OLYMPIA – A new state law is aimed at expanding access to oral health care on tribal lands.
Gov. Jay Inslee on Feb. 22 signed Senate Bill 5079, which lifts restrictions on tribes using federal funding to employ dental therapists — mid-level providers who can perform cleanings, place fillings and provide education on oral health.
Tribal leaders and health advocates — including two from the Colville Business Council joined Inslee and bill sponsor Sen. John McCoy, D-Tulalip, for the signing.
Council members Mel Tonasket and Rich Tonasket, both of the Omak District, attended the ceremony. Mel Tonasket had testified in favor of the bill during an earlier hearing.
Although mid-level providers have been popular in several other countries for decades, the idea is relatively new to the United States, said McCoy. Alaska authorized the first dental health aide therapists program for tribes more than a decade ago and its success has now spurred similar laws in five other states.

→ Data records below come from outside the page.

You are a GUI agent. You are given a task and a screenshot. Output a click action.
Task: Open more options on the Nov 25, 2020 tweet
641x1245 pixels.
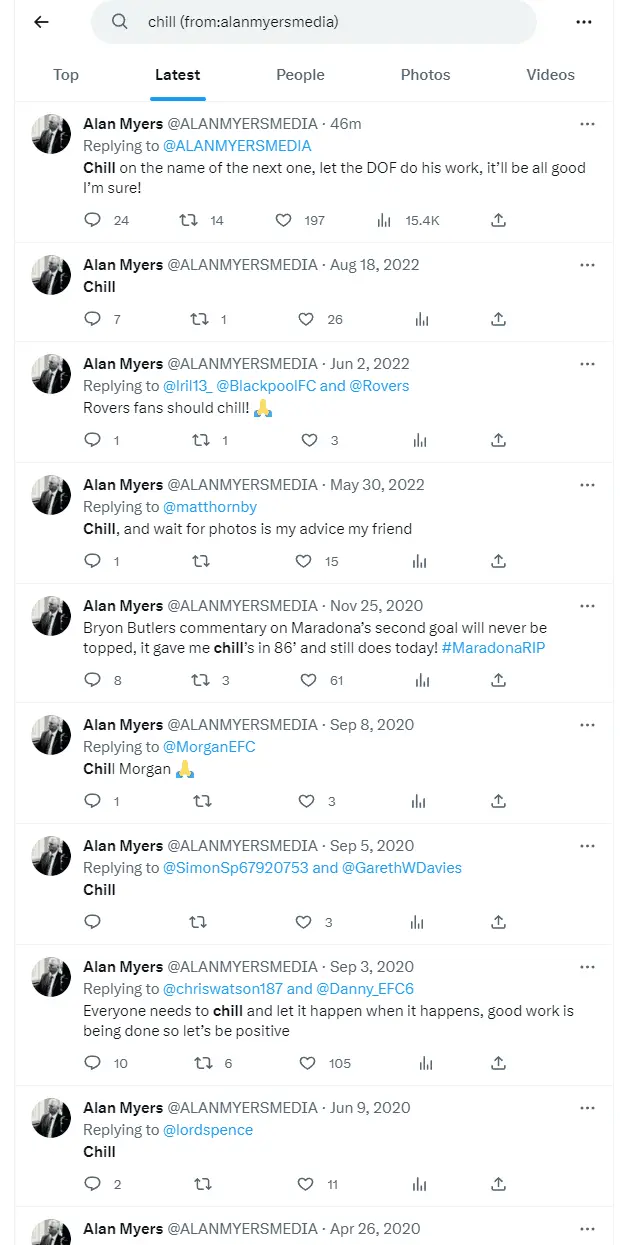(587, 606)
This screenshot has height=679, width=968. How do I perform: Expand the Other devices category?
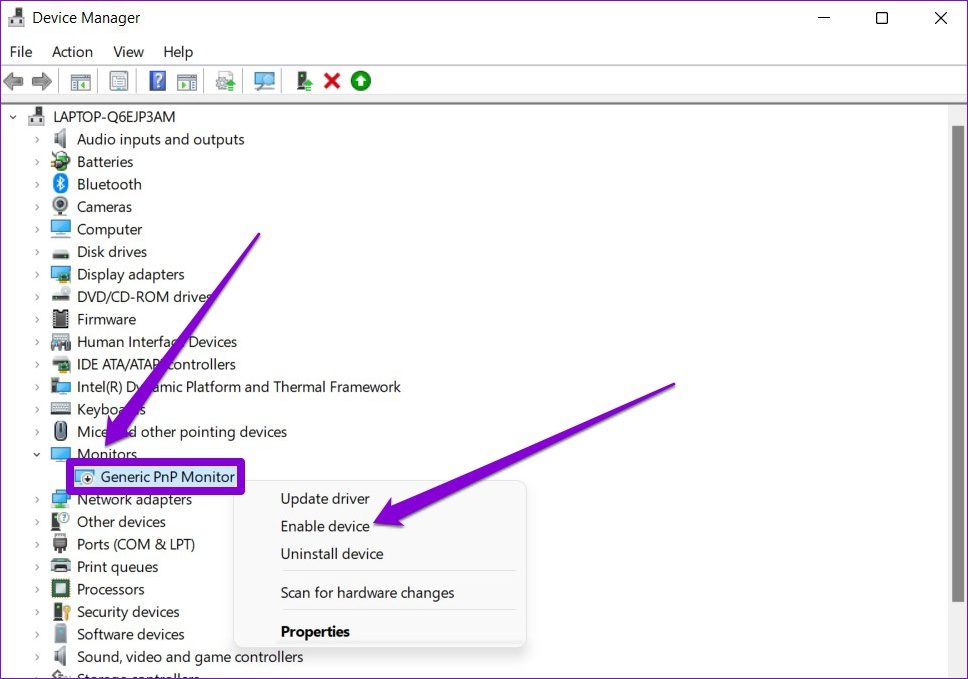pyautogui.click(x=36, y=521)
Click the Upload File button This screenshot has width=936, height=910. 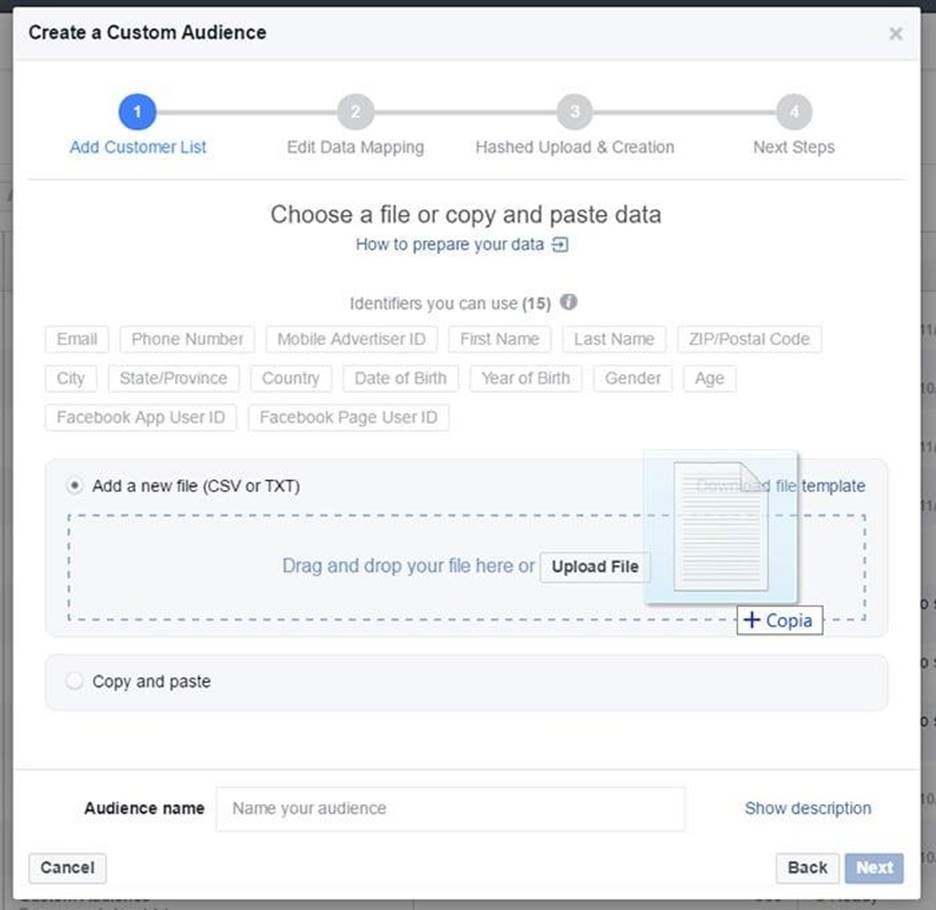[x=595, y=567]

For the past decade, efforts to authorize mid-level providers were blocked in Washington and elsewhere by opposition from American Dental Association. In early 2016, the Swinomish Indian Tribal Community grew tired of waiting and became the first tribe in the lower 48 states to hire a dental therapist.
The two Colville Business Council members were invited by Inslee, in part because of the Colvilles’ work to secure passage of the legislation for nearly a decade.

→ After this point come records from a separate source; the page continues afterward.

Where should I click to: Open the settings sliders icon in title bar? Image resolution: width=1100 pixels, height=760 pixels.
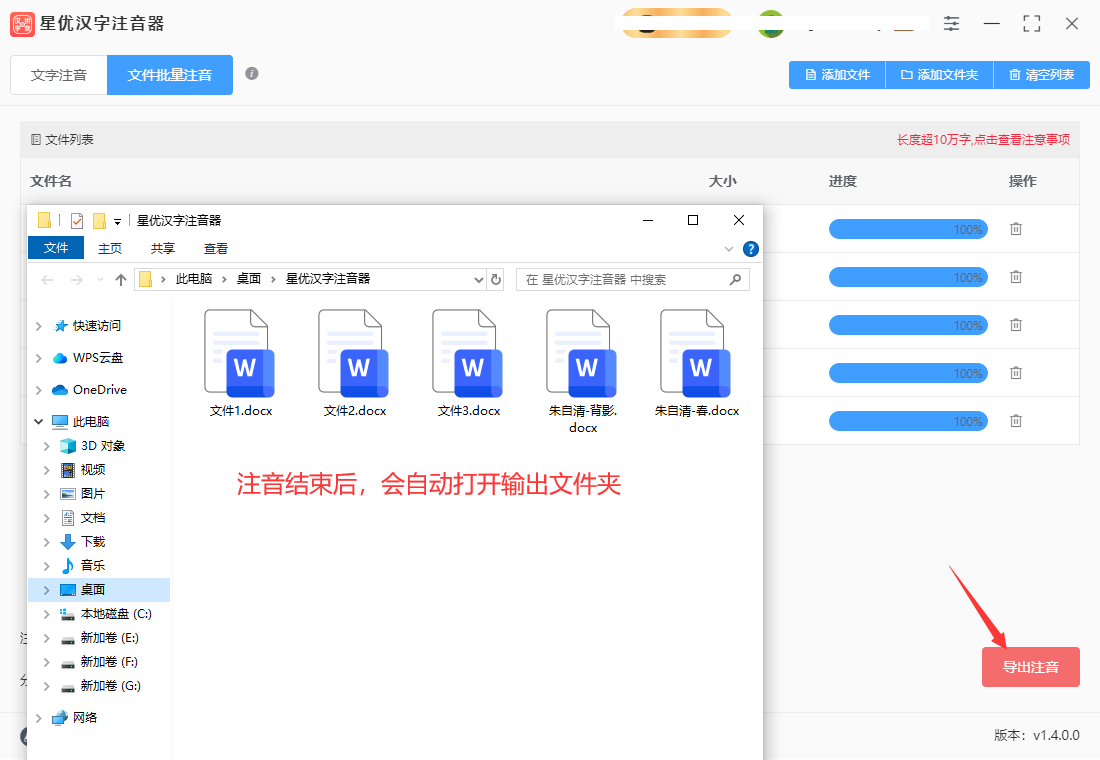click(951, 23)
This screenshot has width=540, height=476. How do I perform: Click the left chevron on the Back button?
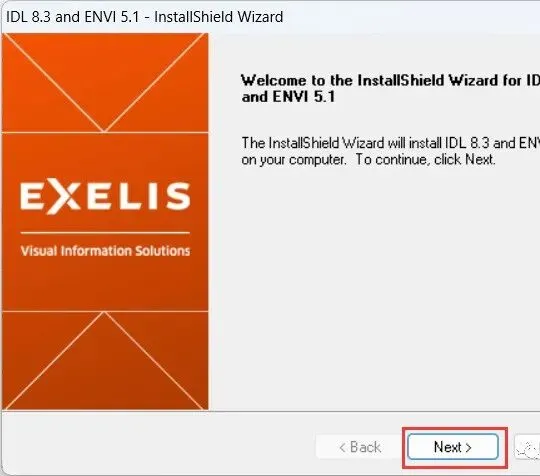pos(342,448)
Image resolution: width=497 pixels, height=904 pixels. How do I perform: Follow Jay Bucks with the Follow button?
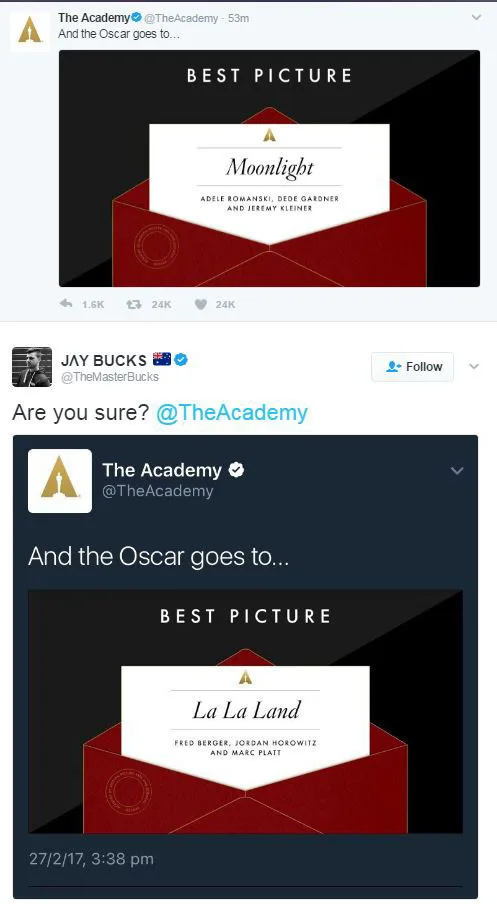413,367
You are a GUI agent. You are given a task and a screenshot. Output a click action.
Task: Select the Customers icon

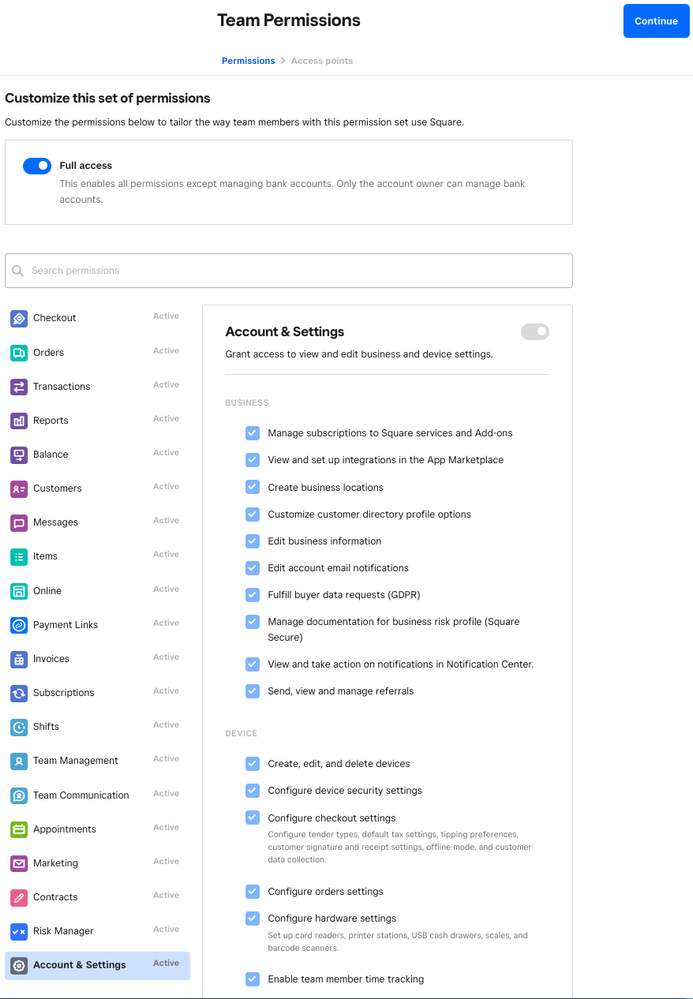(x=19, y=489)
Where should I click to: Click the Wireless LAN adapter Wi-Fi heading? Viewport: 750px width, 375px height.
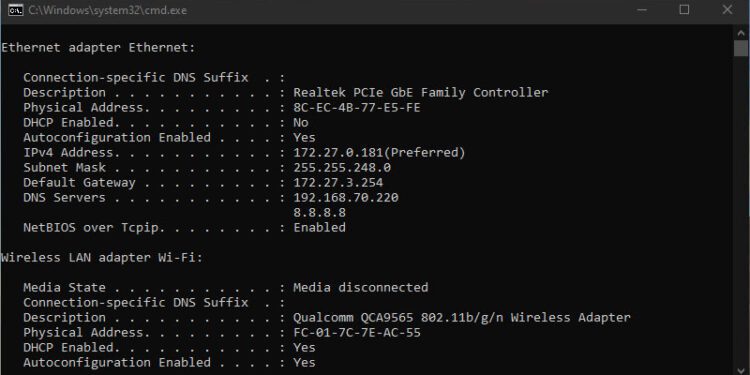[x=102, y=258]
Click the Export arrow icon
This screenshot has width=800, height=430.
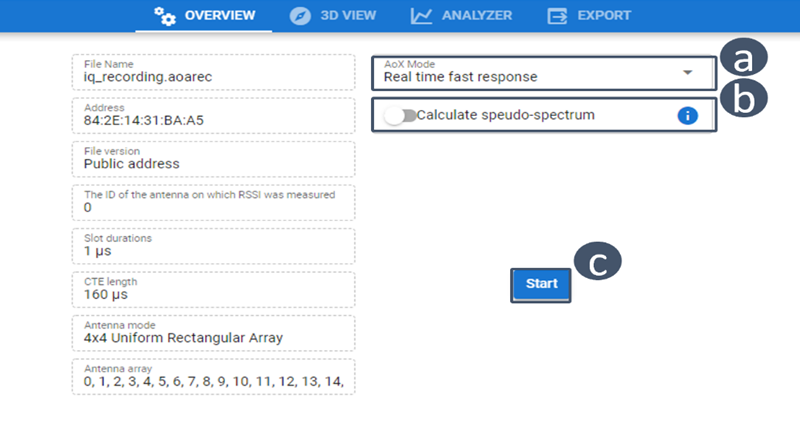tap(557, 16)
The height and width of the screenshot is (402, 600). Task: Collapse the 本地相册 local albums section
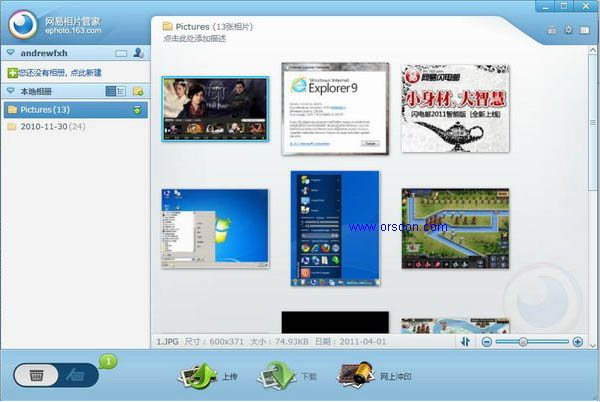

“This legislation is a creative and courageous example of how tribes and tribal organizations have come together to develop solutions to meet the needs of their communities,” Mel Tonasket said.

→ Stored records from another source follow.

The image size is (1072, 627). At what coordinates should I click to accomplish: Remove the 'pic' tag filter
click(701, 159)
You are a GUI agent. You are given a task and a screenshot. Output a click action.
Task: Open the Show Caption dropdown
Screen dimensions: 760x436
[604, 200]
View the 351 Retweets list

“This service is vital for the native communities,” he said. “The new law will increase the volume of available dental services in Indian Country and reduce the cost of providing dental care services to tribes.”
Under the legislation, federally recognized Indian tribes in Washington with on-reservation clinics will be authorized to train, employ or contract with dental health aide therapists.
Eighty percent of American Indian/Alaskan Native children on the Colville Indian Reservation between ages of 6 and 9 had a history of decay in their primary or permanent teeth according to a 2014 IHS Oral Health Survey of native elementary school children.
“Half of all AI/AN children on the Colville Indian Reservation had untreated decay. Only 5 percent of AI/AN children on the Colville reservation had at least one dental sealant on a permanent tooth,” Mel Tonasket testified earlier this session to both state House and Senate health committees.
“Congratulations to all Washington tribal leaders who continued to press for this legislation,” said Colville Business Council Chairman Michael Marchand. “Their work will truly make a positive difference for our tribal members, particularly children, who have had inadequate dental care. We appreciate their perseverance and teamwork and look forward to seeing better health outcomes for our people as a result.”
The bill provides state Medicaid funding to eligible tribal clinics for these critically-important services. It will take effect 90 days after the signing.